▶ [What you should do]: Report the count of lines in the listing below that include the string "heading", with no other text.

▶ [Dataset extract]:
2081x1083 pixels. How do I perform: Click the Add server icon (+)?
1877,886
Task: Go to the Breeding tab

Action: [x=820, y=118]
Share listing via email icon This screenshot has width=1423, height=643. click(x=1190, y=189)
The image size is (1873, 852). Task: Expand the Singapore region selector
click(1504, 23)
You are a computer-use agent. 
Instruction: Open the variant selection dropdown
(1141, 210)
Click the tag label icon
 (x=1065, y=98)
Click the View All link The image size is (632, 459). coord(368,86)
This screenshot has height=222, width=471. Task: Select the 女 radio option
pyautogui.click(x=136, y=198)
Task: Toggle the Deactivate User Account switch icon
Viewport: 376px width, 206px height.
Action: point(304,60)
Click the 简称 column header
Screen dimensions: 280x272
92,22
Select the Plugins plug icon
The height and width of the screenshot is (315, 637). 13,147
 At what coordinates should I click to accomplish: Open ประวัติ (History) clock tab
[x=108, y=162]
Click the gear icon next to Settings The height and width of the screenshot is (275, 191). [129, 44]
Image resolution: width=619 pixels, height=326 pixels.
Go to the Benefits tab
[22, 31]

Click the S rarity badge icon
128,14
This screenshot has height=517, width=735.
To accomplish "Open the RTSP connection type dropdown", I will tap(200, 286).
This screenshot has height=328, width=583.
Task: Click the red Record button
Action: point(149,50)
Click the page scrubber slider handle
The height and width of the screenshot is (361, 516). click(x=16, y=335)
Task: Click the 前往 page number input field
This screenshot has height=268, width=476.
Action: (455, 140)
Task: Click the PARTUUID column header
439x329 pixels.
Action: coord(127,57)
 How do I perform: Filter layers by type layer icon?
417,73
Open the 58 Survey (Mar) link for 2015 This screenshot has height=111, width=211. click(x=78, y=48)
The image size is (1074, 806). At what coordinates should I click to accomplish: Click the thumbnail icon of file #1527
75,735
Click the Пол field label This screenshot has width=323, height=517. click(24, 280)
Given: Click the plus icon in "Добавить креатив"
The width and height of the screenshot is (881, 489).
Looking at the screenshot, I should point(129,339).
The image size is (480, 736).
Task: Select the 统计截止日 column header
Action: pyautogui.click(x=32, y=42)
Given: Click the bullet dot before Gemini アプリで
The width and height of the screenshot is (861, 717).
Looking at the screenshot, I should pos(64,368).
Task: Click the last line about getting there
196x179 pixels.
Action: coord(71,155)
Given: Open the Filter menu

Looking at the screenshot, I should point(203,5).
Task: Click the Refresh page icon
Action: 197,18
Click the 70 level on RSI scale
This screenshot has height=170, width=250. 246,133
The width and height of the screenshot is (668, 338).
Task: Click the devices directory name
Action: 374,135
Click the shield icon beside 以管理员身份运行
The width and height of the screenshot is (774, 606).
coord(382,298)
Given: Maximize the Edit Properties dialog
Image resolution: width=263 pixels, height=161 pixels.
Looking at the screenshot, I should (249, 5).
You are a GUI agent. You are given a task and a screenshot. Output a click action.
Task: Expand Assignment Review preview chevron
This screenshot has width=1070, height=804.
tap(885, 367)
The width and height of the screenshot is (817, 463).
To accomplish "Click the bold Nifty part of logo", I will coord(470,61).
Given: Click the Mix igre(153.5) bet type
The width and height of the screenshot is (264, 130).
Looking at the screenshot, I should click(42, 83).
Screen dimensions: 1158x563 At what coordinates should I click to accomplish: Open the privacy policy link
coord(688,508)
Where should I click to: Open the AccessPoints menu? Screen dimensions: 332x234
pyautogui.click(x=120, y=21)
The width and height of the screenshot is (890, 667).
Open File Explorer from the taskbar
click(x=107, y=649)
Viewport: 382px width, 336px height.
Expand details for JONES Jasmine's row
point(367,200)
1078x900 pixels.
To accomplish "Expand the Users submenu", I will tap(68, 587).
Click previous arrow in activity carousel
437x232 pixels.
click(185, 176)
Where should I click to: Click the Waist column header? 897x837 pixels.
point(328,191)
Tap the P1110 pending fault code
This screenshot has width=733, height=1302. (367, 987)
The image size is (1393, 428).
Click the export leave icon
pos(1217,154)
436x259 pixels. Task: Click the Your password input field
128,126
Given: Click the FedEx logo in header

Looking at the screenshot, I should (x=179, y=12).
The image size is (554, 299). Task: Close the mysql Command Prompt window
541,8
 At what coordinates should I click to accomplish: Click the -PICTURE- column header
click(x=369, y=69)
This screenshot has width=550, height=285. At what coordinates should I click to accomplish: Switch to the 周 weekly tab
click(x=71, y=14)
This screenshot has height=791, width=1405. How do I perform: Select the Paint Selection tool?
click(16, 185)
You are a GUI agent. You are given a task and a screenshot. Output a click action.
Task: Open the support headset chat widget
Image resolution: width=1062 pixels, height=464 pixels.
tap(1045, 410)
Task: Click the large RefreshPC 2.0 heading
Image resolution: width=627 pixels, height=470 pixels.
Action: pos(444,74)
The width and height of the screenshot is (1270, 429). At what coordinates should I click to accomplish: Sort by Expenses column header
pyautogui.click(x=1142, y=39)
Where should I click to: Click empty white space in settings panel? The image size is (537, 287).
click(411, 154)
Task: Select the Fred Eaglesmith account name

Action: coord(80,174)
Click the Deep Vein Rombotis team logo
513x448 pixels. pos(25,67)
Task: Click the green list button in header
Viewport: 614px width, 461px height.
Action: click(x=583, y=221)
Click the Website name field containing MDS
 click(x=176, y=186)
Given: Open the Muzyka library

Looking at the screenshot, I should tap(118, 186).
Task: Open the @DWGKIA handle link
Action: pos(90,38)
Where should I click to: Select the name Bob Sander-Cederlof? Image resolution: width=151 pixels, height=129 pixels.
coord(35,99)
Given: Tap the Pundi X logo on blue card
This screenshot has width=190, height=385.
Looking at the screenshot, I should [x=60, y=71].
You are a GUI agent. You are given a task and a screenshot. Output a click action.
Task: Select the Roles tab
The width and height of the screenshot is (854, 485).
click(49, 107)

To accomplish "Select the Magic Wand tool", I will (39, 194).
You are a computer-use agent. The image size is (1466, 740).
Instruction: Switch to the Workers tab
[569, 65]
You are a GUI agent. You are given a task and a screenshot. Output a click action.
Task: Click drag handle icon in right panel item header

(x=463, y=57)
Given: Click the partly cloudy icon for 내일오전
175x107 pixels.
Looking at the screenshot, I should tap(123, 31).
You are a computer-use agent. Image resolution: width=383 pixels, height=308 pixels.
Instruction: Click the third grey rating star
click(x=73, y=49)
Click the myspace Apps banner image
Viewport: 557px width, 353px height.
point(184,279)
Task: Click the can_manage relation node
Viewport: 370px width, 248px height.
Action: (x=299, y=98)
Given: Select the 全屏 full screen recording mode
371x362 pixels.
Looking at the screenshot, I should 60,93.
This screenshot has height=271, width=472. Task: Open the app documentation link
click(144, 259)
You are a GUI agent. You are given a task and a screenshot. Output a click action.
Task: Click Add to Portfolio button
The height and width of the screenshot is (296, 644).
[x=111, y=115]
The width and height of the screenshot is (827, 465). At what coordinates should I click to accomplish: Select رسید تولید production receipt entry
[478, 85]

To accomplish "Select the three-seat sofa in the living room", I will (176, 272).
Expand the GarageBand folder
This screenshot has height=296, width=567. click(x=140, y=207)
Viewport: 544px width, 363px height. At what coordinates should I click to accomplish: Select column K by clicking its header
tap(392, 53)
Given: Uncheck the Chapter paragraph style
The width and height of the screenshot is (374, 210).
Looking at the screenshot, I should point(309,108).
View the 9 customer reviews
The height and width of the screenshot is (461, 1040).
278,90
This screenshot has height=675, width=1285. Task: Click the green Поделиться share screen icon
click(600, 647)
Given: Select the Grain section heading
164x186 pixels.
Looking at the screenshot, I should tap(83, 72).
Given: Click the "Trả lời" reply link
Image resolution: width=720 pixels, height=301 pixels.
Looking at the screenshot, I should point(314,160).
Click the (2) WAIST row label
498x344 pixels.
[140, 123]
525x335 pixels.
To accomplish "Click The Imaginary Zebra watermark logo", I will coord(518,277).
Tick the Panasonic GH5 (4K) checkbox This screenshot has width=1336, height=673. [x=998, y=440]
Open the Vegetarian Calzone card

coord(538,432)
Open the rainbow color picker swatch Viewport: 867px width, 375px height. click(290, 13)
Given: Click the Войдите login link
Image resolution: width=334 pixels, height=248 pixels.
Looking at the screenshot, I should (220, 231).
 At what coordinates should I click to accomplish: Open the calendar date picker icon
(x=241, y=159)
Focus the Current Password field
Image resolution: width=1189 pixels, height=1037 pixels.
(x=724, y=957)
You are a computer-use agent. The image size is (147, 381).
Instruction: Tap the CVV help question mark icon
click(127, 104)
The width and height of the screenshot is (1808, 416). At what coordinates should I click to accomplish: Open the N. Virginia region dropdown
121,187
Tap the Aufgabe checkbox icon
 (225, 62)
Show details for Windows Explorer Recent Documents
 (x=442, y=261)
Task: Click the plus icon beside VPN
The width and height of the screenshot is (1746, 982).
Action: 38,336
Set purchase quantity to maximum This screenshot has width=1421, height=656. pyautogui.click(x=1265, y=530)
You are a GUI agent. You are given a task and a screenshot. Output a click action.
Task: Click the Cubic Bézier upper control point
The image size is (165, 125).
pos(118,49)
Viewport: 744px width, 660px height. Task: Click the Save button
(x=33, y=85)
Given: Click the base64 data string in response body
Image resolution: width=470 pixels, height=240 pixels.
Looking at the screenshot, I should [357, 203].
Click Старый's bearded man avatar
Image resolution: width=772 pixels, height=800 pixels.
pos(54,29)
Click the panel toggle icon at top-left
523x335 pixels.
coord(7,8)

▶ [Written response]: 2